Convert the lines from the one with "This screenshot has height=819, width=1456. Find" to the one with "What are the" into a Markdown table with columns No. and Line, numbering each line and leaving out blank lines.

Interface element rows:
__________

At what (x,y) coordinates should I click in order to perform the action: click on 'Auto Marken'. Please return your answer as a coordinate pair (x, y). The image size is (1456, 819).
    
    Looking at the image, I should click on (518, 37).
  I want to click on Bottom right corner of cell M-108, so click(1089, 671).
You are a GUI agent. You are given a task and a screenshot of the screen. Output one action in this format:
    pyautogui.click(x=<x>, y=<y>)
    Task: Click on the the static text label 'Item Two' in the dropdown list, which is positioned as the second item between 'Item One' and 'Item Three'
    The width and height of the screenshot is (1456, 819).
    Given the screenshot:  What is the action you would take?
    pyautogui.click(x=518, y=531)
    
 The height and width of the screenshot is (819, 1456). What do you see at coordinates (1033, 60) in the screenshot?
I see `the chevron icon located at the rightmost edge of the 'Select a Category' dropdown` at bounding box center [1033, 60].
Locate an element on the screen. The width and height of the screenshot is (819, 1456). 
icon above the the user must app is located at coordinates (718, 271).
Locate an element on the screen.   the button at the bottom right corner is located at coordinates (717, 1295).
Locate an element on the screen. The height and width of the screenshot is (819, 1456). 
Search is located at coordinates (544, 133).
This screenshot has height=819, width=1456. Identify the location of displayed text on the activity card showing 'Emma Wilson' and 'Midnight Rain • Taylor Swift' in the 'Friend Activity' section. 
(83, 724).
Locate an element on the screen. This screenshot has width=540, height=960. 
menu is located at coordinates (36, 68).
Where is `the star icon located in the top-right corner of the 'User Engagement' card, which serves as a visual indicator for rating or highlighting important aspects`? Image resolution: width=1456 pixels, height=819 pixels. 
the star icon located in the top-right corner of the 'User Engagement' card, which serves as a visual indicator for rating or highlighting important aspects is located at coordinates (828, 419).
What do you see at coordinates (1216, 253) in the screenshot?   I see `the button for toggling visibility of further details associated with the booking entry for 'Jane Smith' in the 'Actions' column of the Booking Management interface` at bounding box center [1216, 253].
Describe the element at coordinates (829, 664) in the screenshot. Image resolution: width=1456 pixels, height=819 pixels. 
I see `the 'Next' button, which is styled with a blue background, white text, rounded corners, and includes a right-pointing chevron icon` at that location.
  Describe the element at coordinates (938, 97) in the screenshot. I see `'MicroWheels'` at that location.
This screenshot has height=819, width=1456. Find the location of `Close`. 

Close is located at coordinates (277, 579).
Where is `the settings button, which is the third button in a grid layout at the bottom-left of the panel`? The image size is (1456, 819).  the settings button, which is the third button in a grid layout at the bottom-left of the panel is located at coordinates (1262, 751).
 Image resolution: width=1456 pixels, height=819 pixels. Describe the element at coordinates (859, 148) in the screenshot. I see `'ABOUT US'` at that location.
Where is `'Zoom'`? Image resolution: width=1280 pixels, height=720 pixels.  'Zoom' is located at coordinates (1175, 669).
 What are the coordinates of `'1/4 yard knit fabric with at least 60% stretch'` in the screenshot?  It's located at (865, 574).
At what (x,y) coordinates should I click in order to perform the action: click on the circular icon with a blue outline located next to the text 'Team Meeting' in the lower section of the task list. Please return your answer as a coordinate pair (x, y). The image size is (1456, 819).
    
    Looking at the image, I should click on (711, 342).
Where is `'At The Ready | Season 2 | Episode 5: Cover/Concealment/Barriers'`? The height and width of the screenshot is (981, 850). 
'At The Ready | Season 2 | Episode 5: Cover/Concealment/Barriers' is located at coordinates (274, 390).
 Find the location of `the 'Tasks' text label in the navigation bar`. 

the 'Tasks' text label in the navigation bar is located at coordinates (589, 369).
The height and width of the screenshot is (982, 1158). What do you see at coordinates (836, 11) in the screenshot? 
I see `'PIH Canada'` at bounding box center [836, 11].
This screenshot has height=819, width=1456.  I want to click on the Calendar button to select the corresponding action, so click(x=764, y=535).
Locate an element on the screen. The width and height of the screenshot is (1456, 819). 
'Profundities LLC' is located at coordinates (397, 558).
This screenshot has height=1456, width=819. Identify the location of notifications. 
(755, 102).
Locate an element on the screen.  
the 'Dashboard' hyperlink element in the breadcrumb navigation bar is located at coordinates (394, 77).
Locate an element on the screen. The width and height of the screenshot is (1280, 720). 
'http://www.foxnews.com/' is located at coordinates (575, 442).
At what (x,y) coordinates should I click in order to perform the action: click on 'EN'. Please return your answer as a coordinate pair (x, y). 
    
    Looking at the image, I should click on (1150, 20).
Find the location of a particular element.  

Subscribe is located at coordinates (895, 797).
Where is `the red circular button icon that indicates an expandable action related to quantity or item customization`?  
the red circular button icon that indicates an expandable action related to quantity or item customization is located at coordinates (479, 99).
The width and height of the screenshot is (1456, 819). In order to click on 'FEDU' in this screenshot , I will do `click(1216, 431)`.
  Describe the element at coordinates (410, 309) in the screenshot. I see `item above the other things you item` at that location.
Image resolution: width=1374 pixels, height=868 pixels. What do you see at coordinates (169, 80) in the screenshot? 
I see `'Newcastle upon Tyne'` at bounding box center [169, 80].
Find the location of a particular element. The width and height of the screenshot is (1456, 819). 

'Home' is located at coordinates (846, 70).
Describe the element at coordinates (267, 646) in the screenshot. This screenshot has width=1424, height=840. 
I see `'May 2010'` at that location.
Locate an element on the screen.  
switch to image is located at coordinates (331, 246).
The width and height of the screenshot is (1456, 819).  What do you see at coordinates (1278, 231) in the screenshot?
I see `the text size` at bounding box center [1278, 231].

__________

Task response:
| No. | Line |
|---|---|
| 1 | This screenshot has height=819, width=1456. Find the location of `Close`.  |
| 2 | Close is located at coordinates (277, 579). |
| 3 | Where is `the settings button, which is the third button in a grid layout at the bottom-left of the panel`? The image size is (1456, 819).  the settings button, which is the third button in a grid layout at the bottom-left of the panel is located at coordinates (1262, 751). |
| 4 |  Image resolution: width=1456 pixels, height=819 pixels. Describe the element at coordinates (859, 148) in the screenshot. I see `'ABOUT US'` at that location. |
| 5 | Where is `'Zoom'`? Image resolution: width=1280 pixels, height=720 pixels.  'Zoom' is located at coordinates (1175, 669). |
| 6 |  What are the coordinates of `'1/4 yard knit fabric with at least 60% stretch'` in the screenshot?  It's located at (865, 574). |